### Material supplied

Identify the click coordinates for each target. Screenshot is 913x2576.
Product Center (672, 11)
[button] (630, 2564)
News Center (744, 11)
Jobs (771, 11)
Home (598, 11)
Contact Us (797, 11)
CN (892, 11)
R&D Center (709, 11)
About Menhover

### Work request
In the listing, find every line with the word "Center" and return it.

### Solution for this task
Product Center (672, 11)
News Center (744, 11)
R&D Center (709, 11)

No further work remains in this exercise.